BEGIN THE INPUT

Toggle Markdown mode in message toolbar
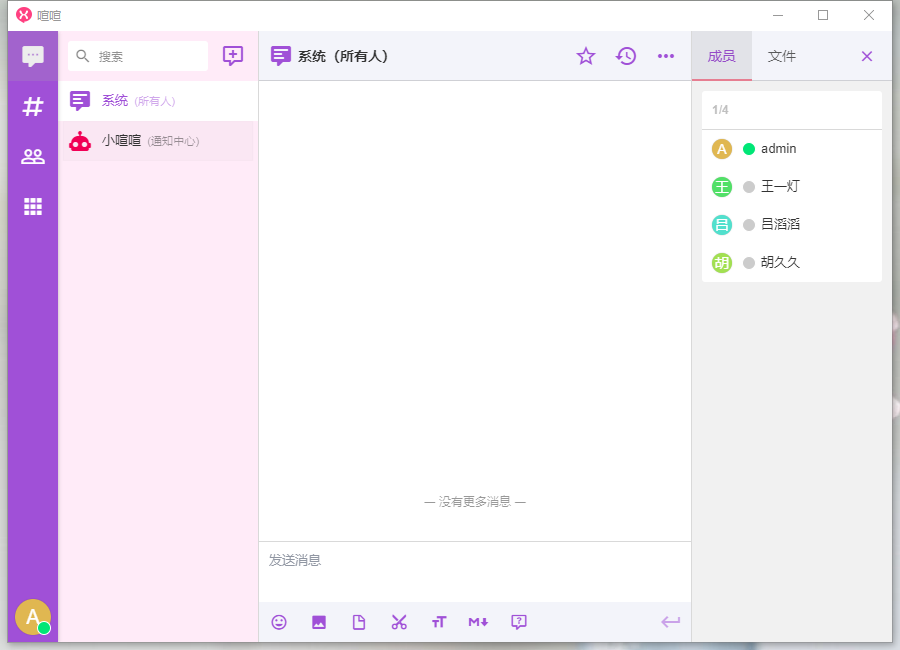 [x=478, y=622]
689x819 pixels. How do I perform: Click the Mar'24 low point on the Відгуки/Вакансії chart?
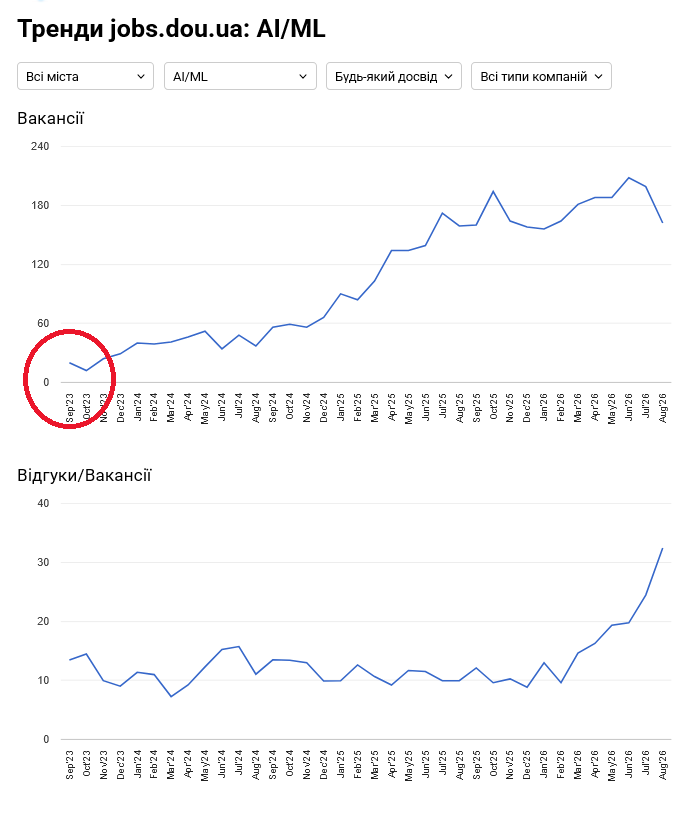pos(171,696)
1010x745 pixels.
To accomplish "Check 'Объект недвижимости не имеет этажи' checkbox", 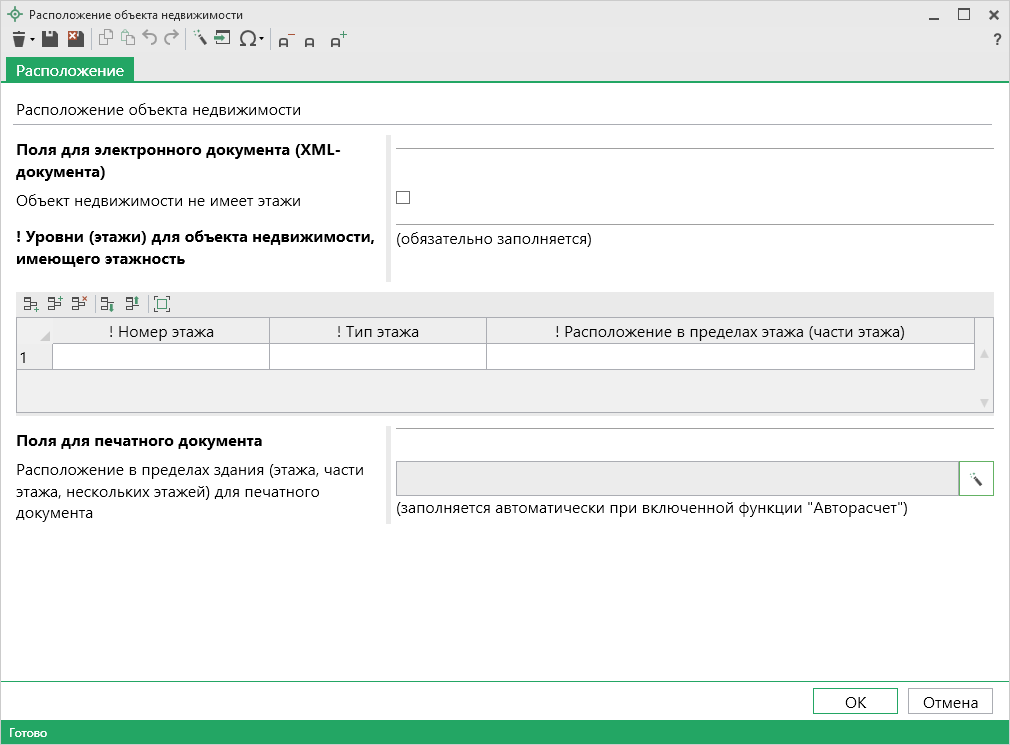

END THE INPUT

_TASK_
Every word of the data should be reproduced exactly; please omit any pictures.

_SOLUTION_
Toggle Markdown mode in message toolbar
 [x=478, y=622]
689x819 pixels. How do I perform: Click the Mar'24 low point on the Відгуки/Вакансії chart?
pos(171,696)
1010x745 pixels.
To accomplish "Check 'Объект недвижимости не имеет этажи' checkbox", 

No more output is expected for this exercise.